Here we develop a new strategy to analyze the chemical freeze-out of light (anti)nuclei produced in high energy collisions of heavy atomic nuclei within an advanced version of the hadron resonance gas model. It is based on two different, but complementary approaches to model the hard-core repulsion between the light nuclei and hadrons. The first approach is based on an approximate treatment of the equivalent hard-core radius of a roomy nuclear cluster and pions, while the second approach is rigorously derived here using a self-consistent treatment of classical excluded volumes of light (anti)nuclei and hadrons. By construction, in a hadronic medium dominated by pions, both approaches should give the same results. Employing this strategy to the analysis of hadronic and light (anti)nuclei multiplicities measured by ALICE at \(\sqrt{s_{NN}} =2.76\) TeV and by STAR at \(\sqrt{s_{NN}} =200\) GeV, we got rid of the existing ambiguity in the description of light (anti)nuclei data and determined the chemical freeze-out parameters of nuclei with high accuracy and confidence. At ALICE energy the nuclei are frozen prior to the hadrons at the temperature \(T = 175.1^{+2.3}_{-3.9}\) MeV, while at STAR energy there is a single freeze-out of hadrons and nuclei at the temperature \(T = 167.2 \pm 3.9\) MeV. We argue that the found chemical freeze-out volumes of nuclei can be considered as the volumes of quark-gluon bags that produce the nuclei at the moment of hadronization.

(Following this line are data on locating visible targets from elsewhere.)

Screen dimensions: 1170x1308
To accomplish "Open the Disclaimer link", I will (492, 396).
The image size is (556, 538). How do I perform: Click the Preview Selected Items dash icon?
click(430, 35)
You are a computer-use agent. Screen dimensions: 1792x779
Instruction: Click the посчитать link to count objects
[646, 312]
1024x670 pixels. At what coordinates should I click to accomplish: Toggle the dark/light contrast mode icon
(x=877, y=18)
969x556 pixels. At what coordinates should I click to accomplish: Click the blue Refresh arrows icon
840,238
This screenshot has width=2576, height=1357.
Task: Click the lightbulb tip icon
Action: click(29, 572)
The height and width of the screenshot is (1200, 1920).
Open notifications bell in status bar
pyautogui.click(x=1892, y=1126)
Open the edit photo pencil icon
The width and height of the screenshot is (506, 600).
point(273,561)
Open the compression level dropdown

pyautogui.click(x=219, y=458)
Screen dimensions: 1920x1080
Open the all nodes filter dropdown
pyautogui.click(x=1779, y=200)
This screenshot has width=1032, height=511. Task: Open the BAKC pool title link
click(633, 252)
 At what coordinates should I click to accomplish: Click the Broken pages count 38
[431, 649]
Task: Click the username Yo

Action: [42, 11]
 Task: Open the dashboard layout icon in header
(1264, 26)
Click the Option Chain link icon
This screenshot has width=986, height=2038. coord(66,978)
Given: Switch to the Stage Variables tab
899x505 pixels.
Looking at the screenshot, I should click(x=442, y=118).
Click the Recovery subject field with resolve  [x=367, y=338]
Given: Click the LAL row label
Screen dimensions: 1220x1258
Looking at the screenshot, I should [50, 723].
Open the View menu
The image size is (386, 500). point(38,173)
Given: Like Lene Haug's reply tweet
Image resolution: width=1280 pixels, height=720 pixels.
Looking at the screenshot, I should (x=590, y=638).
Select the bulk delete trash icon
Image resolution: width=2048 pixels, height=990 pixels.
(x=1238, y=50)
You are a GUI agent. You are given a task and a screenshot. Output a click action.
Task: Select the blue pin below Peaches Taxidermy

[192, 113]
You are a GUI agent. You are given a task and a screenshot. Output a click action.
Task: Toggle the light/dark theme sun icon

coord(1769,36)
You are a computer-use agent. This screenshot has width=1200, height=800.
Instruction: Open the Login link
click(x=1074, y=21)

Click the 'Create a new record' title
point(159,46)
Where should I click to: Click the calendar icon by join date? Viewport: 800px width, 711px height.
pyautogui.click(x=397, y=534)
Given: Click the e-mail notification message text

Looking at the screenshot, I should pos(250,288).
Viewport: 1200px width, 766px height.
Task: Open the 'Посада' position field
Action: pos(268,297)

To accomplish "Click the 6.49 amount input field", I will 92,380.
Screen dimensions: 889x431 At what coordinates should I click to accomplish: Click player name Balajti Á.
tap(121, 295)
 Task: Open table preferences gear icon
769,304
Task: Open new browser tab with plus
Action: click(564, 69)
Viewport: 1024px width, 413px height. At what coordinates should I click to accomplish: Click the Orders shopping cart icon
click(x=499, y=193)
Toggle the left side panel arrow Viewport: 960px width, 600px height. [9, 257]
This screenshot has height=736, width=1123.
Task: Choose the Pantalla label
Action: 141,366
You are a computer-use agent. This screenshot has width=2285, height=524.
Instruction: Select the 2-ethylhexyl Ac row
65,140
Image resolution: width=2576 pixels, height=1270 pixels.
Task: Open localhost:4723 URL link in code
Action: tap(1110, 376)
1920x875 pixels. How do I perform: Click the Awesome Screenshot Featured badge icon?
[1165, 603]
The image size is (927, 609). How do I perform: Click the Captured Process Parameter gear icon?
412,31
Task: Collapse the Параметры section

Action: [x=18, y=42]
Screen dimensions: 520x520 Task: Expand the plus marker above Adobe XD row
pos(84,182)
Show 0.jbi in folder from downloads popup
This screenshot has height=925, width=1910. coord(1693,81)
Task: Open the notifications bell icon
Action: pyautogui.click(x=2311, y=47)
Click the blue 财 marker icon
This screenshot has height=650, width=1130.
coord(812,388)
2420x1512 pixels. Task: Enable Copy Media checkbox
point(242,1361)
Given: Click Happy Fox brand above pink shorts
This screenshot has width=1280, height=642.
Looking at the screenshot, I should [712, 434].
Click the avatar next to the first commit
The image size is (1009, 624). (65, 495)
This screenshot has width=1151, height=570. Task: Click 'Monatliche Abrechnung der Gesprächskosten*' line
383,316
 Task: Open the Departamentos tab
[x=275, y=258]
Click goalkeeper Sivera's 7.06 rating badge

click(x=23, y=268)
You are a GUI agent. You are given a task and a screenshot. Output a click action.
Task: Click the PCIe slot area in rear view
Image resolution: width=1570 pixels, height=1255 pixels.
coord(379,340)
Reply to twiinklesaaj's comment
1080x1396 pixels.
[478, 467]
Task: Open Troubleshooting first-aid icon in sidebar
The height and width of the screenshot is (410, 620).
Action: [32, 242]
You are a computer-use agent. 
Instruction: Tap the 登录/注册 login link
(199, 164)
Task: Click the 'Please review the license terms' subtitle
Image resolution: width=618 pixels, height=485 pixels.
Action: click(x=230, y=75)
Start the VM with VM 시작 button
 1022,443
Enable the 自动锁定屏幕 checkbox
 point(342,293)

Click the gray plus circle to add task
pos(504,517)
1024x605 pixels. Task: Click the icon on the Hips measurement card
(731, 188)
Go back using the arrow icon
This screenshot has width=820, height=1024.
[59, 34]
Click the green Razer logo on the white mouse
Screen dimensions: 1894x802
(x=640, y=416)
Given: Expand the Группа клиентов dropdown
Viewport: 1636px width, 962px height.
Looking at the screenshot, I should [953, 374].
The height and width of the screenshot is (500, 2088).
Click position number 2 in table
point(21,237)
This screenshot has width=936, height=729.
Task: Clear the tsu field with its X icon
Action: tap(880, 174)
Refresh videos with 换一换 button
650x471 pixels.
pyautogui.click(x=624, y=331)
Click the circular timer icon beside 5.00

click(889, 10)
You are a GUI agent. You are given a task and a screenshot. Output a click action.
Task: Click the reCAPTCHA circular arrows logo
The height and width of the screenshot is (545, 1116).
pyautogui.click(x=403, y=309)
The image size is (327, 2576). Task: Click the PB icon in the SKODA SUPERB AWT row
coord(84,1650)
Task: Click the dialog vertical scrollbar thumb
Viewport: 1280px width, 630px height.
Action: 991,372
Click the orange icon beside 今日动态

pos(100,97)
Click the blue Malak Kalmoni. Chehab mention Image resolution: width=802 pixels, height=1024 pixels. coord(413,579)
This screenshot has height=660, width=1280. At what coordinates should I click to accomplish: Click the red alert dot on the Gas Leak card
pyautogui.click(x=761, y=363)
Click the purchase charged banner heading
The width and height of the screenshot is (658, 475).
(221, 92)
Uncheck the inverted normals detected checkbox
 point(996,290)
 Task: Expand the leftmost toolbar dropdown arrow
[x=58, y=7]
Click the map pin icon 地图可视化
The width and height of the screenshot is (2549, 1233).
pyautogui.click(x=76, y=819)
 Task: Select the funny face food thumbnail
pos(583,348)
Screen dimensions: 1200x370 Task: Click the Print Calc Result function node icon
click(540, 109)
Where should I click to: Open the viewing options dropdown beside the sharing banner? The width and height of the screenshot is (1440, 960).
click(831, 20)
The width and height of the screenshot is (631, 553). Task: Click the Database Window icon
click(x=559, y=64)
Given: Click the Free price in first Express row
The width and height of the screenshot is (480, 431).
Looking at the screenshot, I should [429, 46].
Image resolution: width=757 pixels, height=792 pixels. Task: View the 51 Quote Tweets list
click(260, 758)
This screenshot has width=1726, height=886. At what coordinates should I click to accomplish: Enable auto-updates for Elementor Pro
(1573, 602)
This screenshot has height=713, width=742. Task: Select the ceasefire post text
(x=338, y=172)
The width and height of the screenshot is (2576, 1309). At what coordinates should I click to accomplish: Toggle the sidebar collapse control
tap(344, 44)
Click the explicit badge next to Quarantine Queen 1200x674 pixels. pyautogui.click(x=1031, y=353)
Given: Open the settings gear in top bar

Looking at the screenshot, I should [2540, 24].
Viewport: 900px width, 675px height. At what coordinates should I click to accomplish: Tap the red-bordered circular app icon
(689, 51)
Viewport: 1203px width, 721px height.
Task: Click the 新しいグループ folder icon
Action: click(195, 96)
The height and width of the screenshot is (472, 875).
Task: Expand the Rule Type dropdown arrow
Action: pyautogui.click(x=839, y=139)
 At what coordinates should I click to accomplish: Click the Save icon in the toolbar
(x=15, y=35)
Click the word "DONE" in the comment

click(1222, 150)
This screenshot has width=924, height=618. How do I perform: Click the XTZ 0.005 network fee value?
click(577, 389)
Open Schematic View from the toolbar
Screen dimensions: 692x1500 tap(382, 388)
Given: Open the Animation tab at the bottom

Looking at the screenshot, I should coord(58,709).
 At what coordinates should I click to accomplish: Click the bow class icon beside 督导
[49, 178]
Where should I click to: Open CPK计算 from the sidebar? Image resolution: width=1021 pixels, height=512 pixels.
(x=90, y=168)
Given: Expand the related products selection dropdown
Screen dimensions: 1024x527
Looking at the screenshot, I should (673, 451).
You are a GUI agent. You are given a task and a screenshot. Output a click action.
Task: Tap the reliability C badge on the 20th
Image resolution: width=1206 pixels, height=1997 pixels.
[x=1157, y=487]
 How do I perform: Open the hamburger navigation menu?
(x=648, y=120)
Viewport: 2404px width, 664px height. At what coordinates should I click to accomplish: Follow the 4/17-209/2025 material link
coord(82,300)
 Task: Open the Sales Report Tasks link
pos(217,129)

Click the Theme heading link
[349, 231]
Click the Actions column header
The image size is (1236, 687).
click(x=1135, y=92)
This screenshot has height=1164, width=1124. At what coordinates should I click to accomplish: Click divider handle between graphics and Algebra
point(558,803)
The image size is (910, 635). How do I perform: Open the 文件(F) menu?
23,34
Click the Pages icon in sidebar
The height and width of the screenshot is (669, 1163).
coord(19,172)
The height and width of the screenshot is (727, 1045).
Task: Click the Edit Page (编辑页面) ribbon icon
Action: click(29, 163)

在这里，我们开发了一种新策略，用于分析强子共振气体模型的高级版本中重原子核高能碰撞中产生的轻（反）核的化学冻结。它基于两种不同但互补的方法来模拟轻核与强子之间的硬核排斥。第一种方法是基于对宽敞核簇和介子的等效硬核半径的近似处理，而第二种方法是使用经典排除体积的轻（反）核和强子的自洽处理严格地得出。 。通过构造，在以介子为主导的强子介质中，两种方法应给出相同的结果。采用这种策略来分析ALICE在2000年对强子和轻（反）核多重性的分析\（\ sqrt {s_ {NN}} = 2.76 \） TeV，并通过STAR在\（\ sqrt {s_ {NN}} = 200 \） GeV处，我们摆脱了对光（反）的描述中存在的歧义。核数据，并以高准确度和置信度确定了核的化学冻结参数。在ALICE能量处，原子核先于强子被冻结，温度为（（T = 175.1 ^ {+ 2.3} _ {-3.9} \） MeV，而在STAR能量中，核中的强子和原子核被单次冻结。温度\（T = 167.2 \ pm 3.9 \） MeV。我们认为发现的原子核化学冻结体积可以看作是强子化时产生核的夸克-胶子袋的体积。